> [TEXT SHOWN]
_ _ _

Summary of this case from SCHUMACHER IMMOBILIEN UND BETEILIGUNGS AG v. PROVA

Opinion

2:06cv33.

March 23, 2007


MEMORANDUM OF DECISION and ORDER


THIS MATTER is before the court upon the consent of the parties entered in accordance with 28, United States Code, Section 636(c), and upon defendant Town of Highlands' Motion to Dismiss (#6), Highland's memorandum of Law in Support (#7), and plaintiff's Memorandum in Opposition (#11). The Town of Highlands has not submitted a reply. L.R. 7.1(B) (W.D.N.C.). Having carefully considered Highland's motion and the arguments presented in the respective briefs, the undersigned enters the following findings, conclusions, and decision denying the Motion to Dismiss.

FINDINGS AND CONCLUSIONS

I. Introduction

This is an action for personal injuries sustained by plaintiff Marian T. May when she fell into an open grave while attending a funeral for a friend. Plaintiff's husband has also brought claims for loss of consortium. This action is before this court based on the court's diversity jurisdiction. The Town of Highlands has moved to dismiss the Complaint against it contending that plaintiffs have: (1) failed to sue them in the Bryson City Division of this court, Fed.R.Civ.P. 12(b)(3); and (2) failed to state cognizable claims, Fed.R.Civ.P. 12(b)(6).

II. Applicable Standards

A. Rule 12(b)(3)

In accordance with Rule 12(b)(3), a court may dismiss a complaint for improper venue or transfer venue to a court where it could have been brought. 28 U.S.C. § 1406(a).

The district court of a district in which is filed a case laying venue in the wrong division or district shall dismiss, or if it be in the interest of justice, transfer such case to any district or division in which it could have been brought.
28 U.S.C. § 1406(a). When considering a motion to dismiss for improper venue, a court must accept the facts alleged in the complaint as true and must draw all reasonable inferences in the plaintiff's favor. Micromuse, Inc. v. Aprisma Management Technologies, Inc., 2005 WL 1241924, *2 (S.D.N.Y. 2005).

Due to limits of electronic case filing, a copy of such unpublished opinion is incorporated into the electronic record through reference to the Westlaw citation.

Where as here the court's jurisdiction is founded solely on diversity of citizenship, Section 1391(a) provides that venue is only appropriate in

(1) a judicial district where any defendant resides, if all defendants reside in the same State,
(2) a judicial district in which a substantial part of the events or omissions giving rise to the claim occurred, or a substantial part of property that is the subject of the action is situated, or
(3) a judicial district in which any defendant is subject to personal jurisdiction at the time the action is commenced, if there is no district in which the action may otherwise be brought.

_ _ _

> [CHALLENGES]
A. Answer these questions using the memorandum of decision:
(i) What date is given for the decision?
(ii) How did plaintiff Marian T. May sustain her injuries?
(iii) In which division of the court does the Town of Highlands contend the plaintiffs should have sued it?
B. Carry on writing the memorandum of decision, picking up right after its last listed venue provision.
The listing that comes next is drawn from a different source than the memorandum of decision.

> [DATA EXTRACT]
_ _ _

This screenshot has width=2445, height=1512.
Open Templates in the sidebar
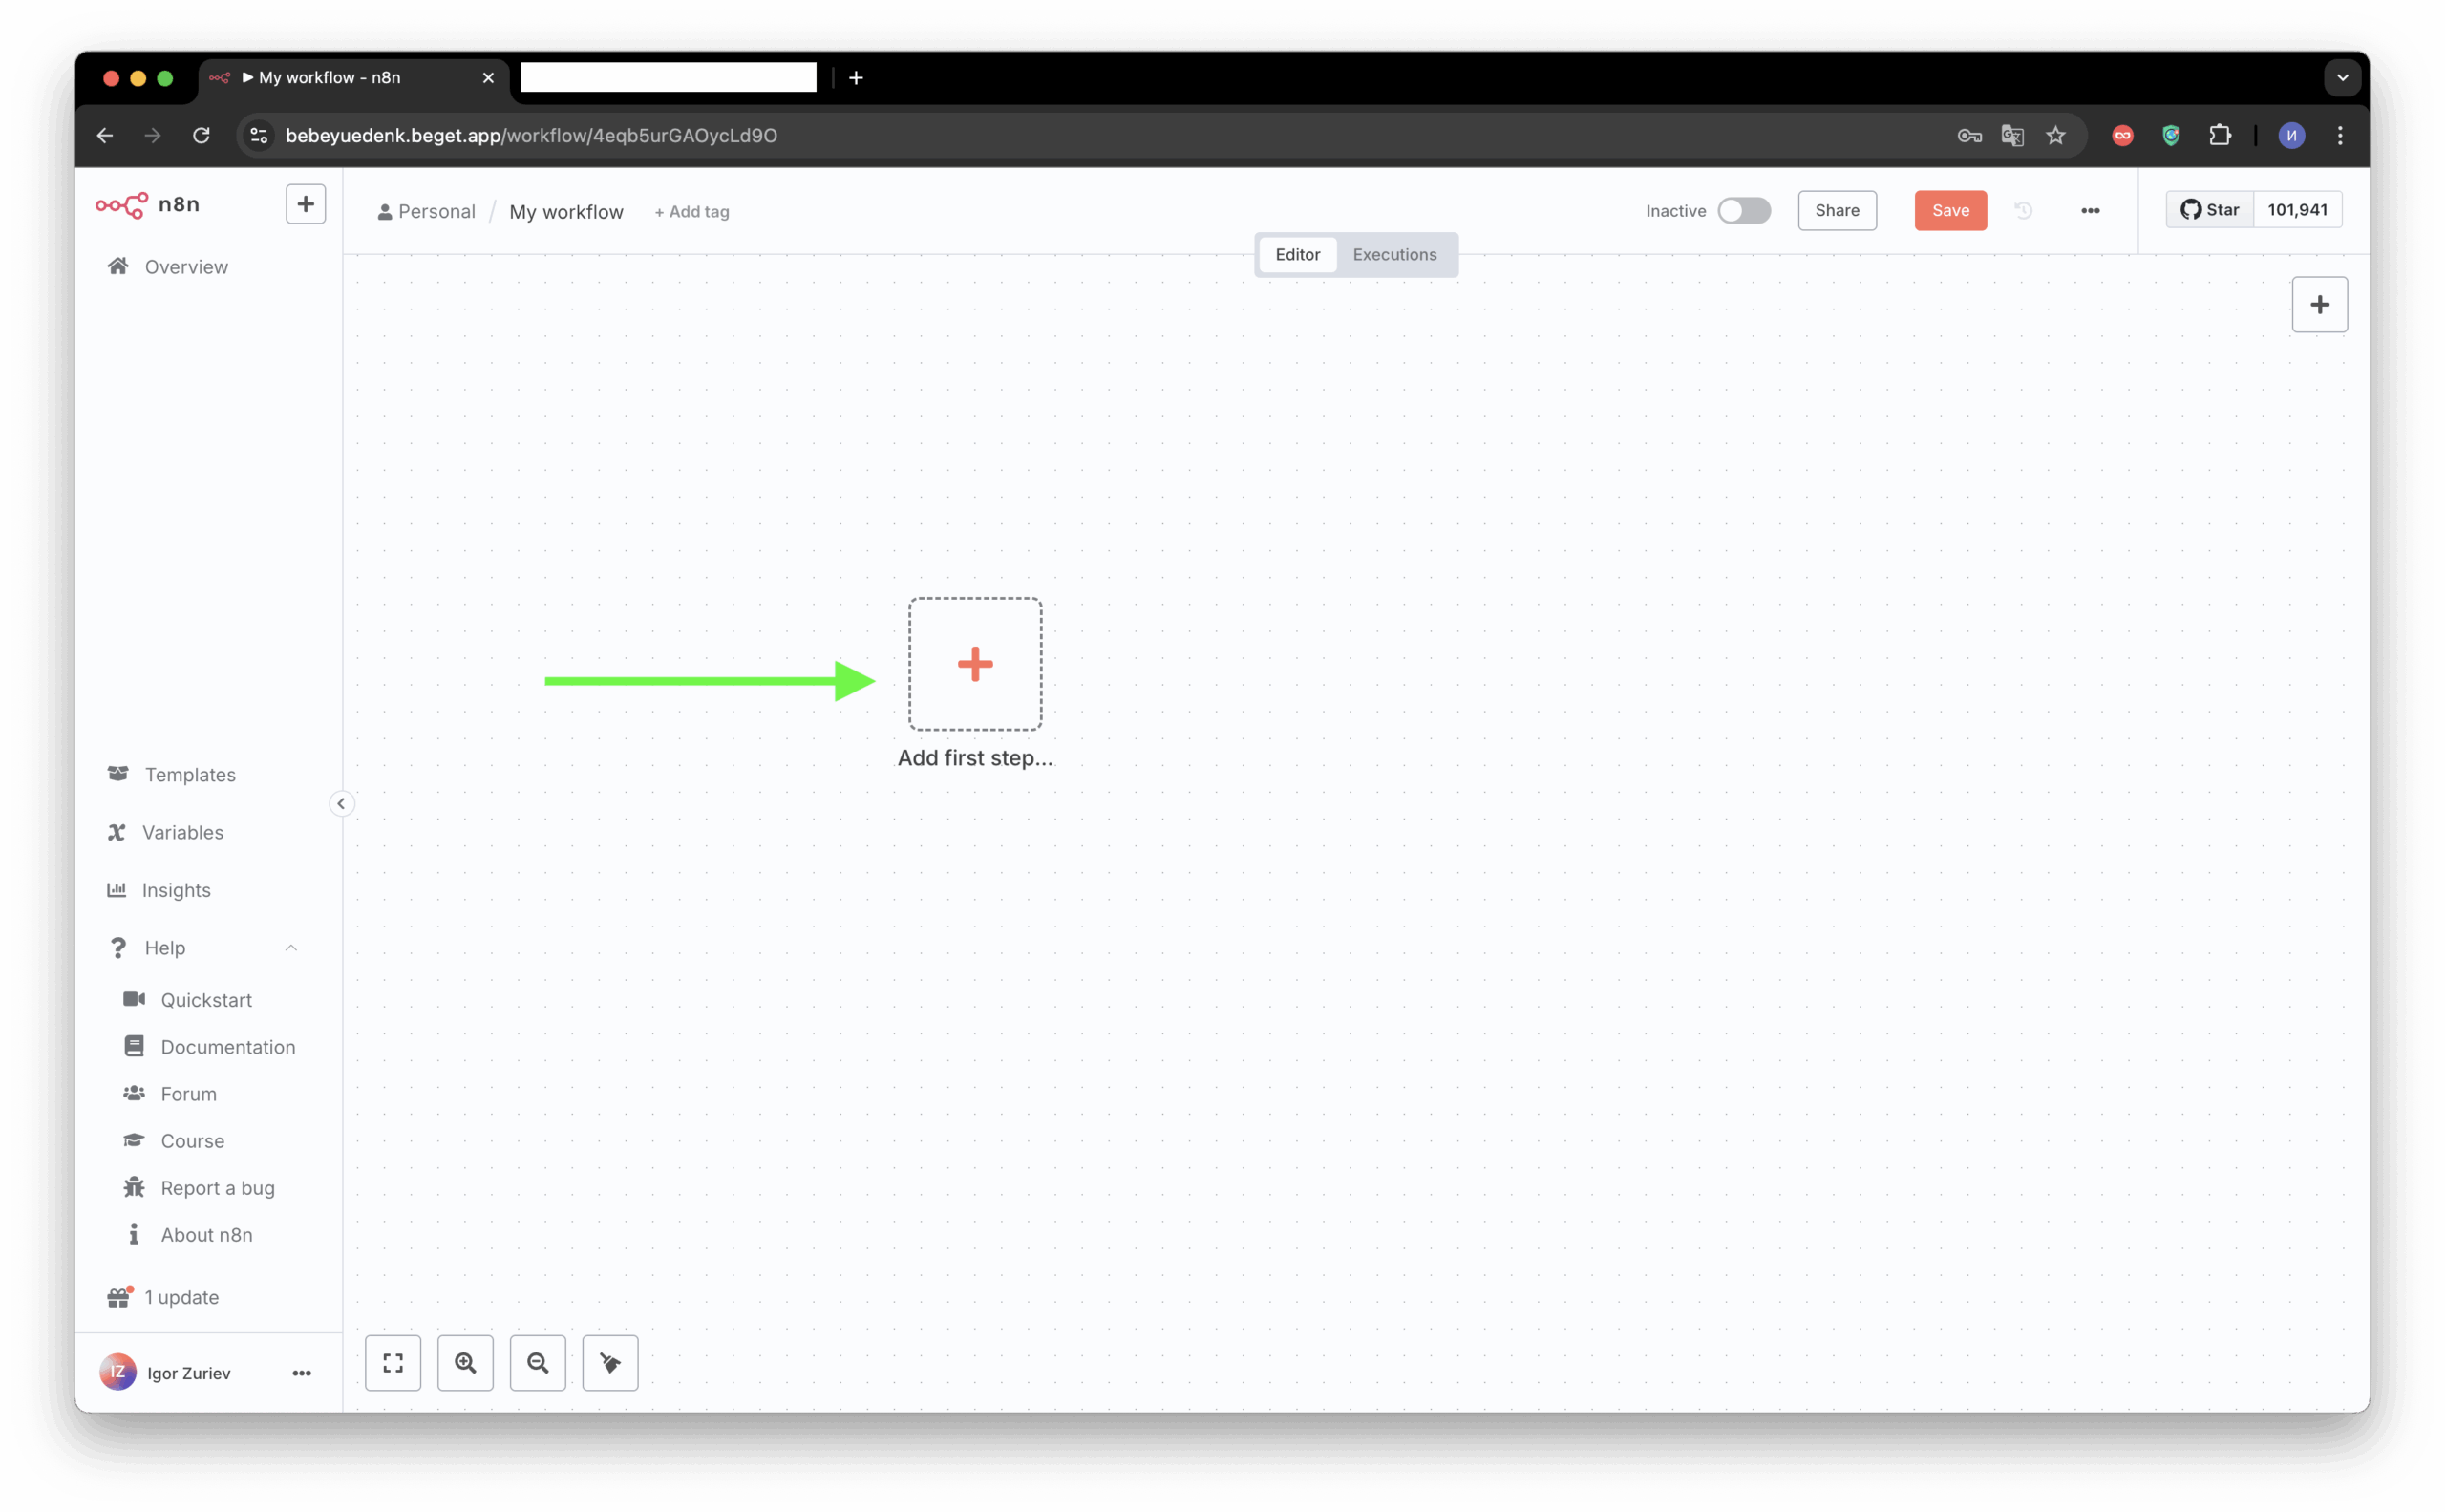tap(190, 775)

_ _ _

> [RESULTS IN ORDER]
A.
(i) March 23, 2007.
(ii) She fell into an open grave while attending a funeral for a friend.
(iii) The Bryson City Division.

B.
28 U.S.C. § 1391(a).

B. Rule 12(b)(6) Standard

Where a defendant contends that a plaintiff has failed to state a cognizable claim, Rule 12(b)(6) authorizes dismissal based on a dispositive issue of law. Neitzke v. Williams, 490 U.S. 319, 109 S.Ct. 1827, 1832 (1989); Hishon v. King Spalding, 467 U.S. 69, 73 (1984); Conley v. Gibson, 355 U.S. 41 (1957). As the Court discussed in Neitzke:

This procedure [for dismissal], operating on the assumption that the factual allegations in the complaint are true, streamlines litigation by dispensing with needless discovery and fact finding. Nothing in Rule 12(b)(6) confines its sweep to claims of law which are obviously insupportable. On the contrary, if as a matter of law "it is clear that no relief could be granted under any set of facts . . . a claim must be dismissed, without regard to whether it is based on outlandish legal theory. . . . What Rule 12(b)(6) does not countenance are dismissals based on a judge's disbelief of a complaint's factual allegations."
Id., at 1832 (citation omitted). Dismissal of a complaint is proper under Rule 12(b)(6) where it is clear that no set of facts consistent with the allegations in the plaintiffs' complaint could support the asserted claim for relief. Taubman Realty Group LLP v. Mineta, 320 F. 3d 475, 479 (4th Cir. 2003); Migdal v. Rowe Price-Fleming Intl Inc., 248 F. 3d 321, 325-36 (4th Cir. 2001).

While the court accepts factual allegations in the complaint as true and considers the facts in the light most favorable to a plaintiff in ruling on a motion to dismiss, a court "need not accept as true unwarranted inferences, unreasonable conclusions, or arguments." Eastern Shore Mkt.'s Inc. v. J.D. Assoc.'s, LLP, 213 F. 3d 175, 180 (4th Cir. 2000).

The presence of a few conclusory legal terms does not insulate a complaint from dismissal under Rule 12(b)(6) when the facts alleged in the complaint cannot support the legal conclusion. And although the pleading requirements of Rule 8(a) are very liberal, more detail often is required than the bald statement by plaintiff that he has a valid claim of some type against defendant. This requirement serves to prevent costly discovery on claims with no underlying factual or legal basis.
Migdal, at 326 (citations and internal quotations omitted). In addition, a court cannot "accept as true allegations that contradict matters properly subject to judicial notice or by exhibit." Venev v. Wyche, 293 F. 3d 726, 730 (4th Cir. 2002) (citations and internal quotations omitted). For the limited purpose of ruling on defendants' motions, the court has accepted as true the facts alleged by plaintiff in the complaint and will view them in a light most favorable to plaintiff.

III. Discussion

A. Rule 12(b)(3) Motion to Dismiss for Improper Venue.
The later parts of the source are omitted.